India's Central Bank Domain Registry Leaks Sensitive Bank Employee Data
The sole registrar for India's mandated .bank.in domains allegedly exposed an API, leaking credentials and personal information of thousands of bank employees, undermining the initiative's security goals.
In an effort to bolster trust and combat phishing, India's central bank, the Reserve Bank of India (RBI), mandated in 2025 that all local banks adopt the .bank.in subdomain for their official online presences. This initiative aimed to create a more secure and recognizable digital footprint for financial institutions across the country, making it harder for malicious actors to impersonate legitimate banks.

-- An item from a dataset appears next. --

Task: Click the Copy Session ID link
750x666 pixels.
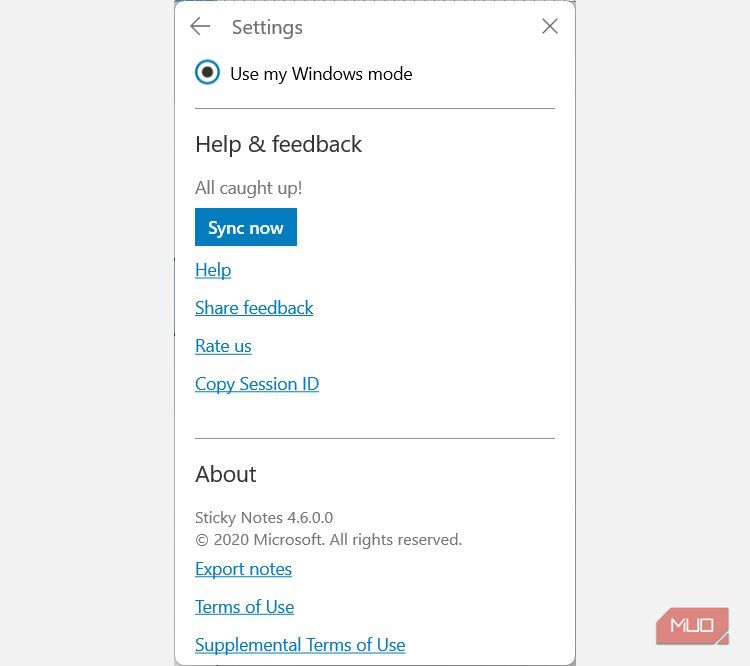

However, the implementation of this security measure has been marred by a significant data leak. The Institute for Development and Research in Banking Technology (IDRBT), designated as the exclusive registrar for the .bank.in namespace, is accused of exposing its REST API through numerous unauthenticated endpoints. This alleged oversight allowed unauthorized access to sensitive information pertaining to bank employees.
A security researcher, operating under the pseudonym "Srikanth L" and advocating for a cashless society through the "CashlessConsumer" group, detailed the findings. The researcher claims that the IDRBT Domain Registration Portal (registrar.idrbt.ac.in) exposed bcrypt password hashes, mobile numbers, email addresses, login IP addresses, and device fingerprints belonging to all 5,576 bank employees entrusted with managing India's banking domains.
Further compounding the security concerns, the researcher also discovered that a substantial portion of the registered .bank.in domains lacked fundamental security configurations. Approximately 80 percent of these domains were found to be without DNSSEC, a critical security extension for DNS, while 40 percent failed to implement DMARC, an email authentication protocol designed to prevent spoofing and phishing. Many domains were also secured with basic, free Let's Encrypt certificates, potentially offering a lower level of assurance.
The allegations extend to the portal's development and operational lifecycle. The researcher's report suggests that the portal went live without a proper security audit and operated with insecure APIs for a period of 13 months. This prolonged period of vulnerability could have provided ample opportunity for malicious actors to discover and exploit the exposed data.
Following the disclosure of these findings in early June, the IDRBT has reportedly addressed the security flaws, patching the exposed API endpoints. The researcher also made some of the accessed information public via a GitHub repository, aiming to inform other security researchers about the extent of vulnerabilities within India's banking infrastructure.
The potential impact of this data leak is significant. The exposed credentials and personal information could be leveraged by attackers for various malicious activities, including sophisticated phishing campaigns, account takeovers, and potentially even DNS spoofing attacks, ironically undermining the very security objectives the .bank.in initiative was designed to achieve.
As of the report's publication, neither the IDRBT, the Reserve Bank of India, nor the Indian government had issued a public statement regarding the alleged data leak and the subsequent security lapse.